—Oh! oui, dit la jeune femme tressaillant comme si la voix de son amie la tirait d'un rêve. Je t'écoute.

—Eh bien! vois-tu, demain j'irai à la chasse avec Saint-Luc et ton père.

—Comment! tu me laisseras seule au château?

—Écoute, chère amie, dit Jeanne; moi aussi, j'ai mes principes de morale, et il y a certaines choses que je ne puis consentir à faire.

—Oh!

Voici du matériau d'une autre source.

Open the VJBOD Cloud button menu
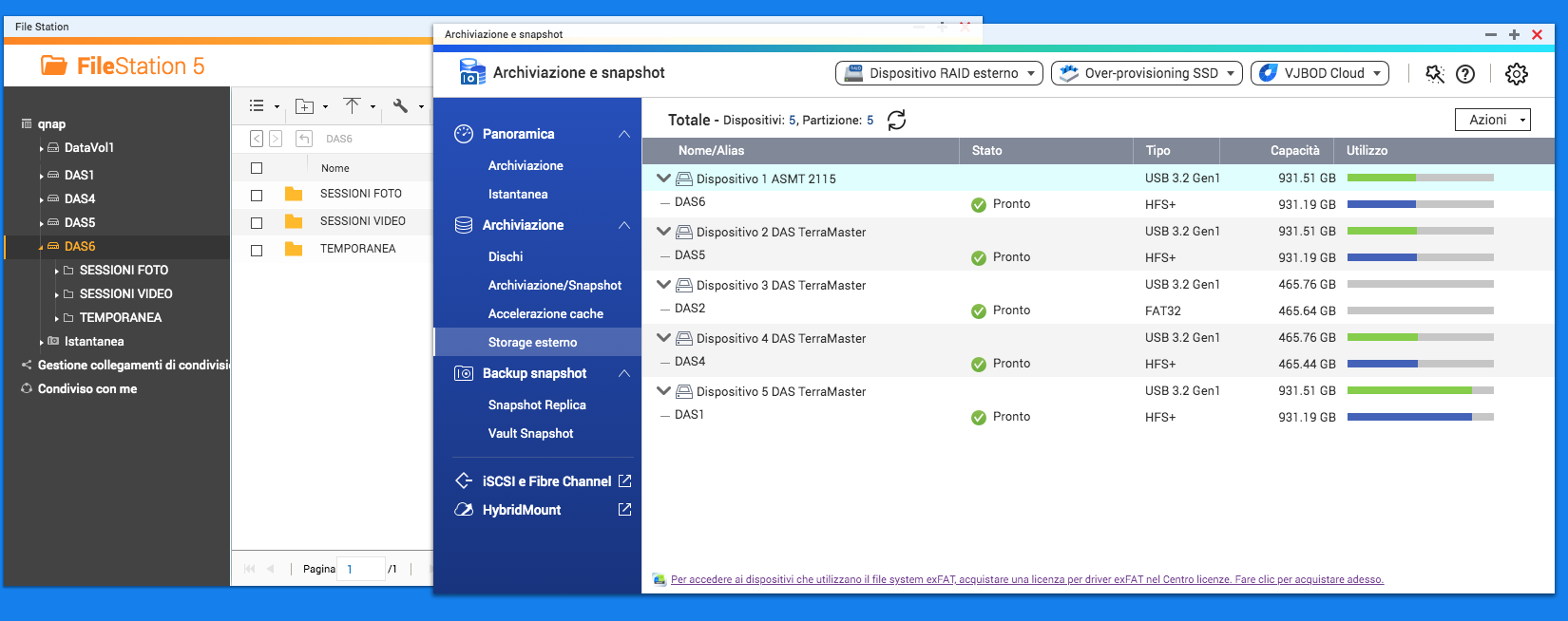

Jeanne, s'écria madame de Monsoreau en pâlissant, peux-tu bien me dire de ses duretés-là, à moi, à ton amie?

—Il n'y a pas d'amie qui tienne, continua mademoislle de Brissac avec la même tranquillité. Je ne puis continuer ainsi.

—Je croyais que tu m'aimais, Jeanne, et voilà que tu me perces te coeur, dit la jeune femme avec des larmes dans les yeux; tu ne veux pas continuer, dis-tu, eh! quoi donc ne veux-tu pas continuer?

—Continuer, murmura Jeanne à l'oreille de son amie, continuer de vous empêcher, pauvres amants que vous êtes, de vous aimer tout à votre aise.

Diane saisit dans ses bras la rieuse jeune femme, et couvrit de baisers son visage épanoui. Comme elle la tenait embrassée, les trompes de la chasse firent entendre leurs bruyantes fanfares.

—Allons, on nous appelle, dit Jeanne; le pauvre Saint-Luc s'impatiente. Ne sois donc pas plus dure envers lui que je ne veux l'être envers l'amoureux en pourpoint cannelle.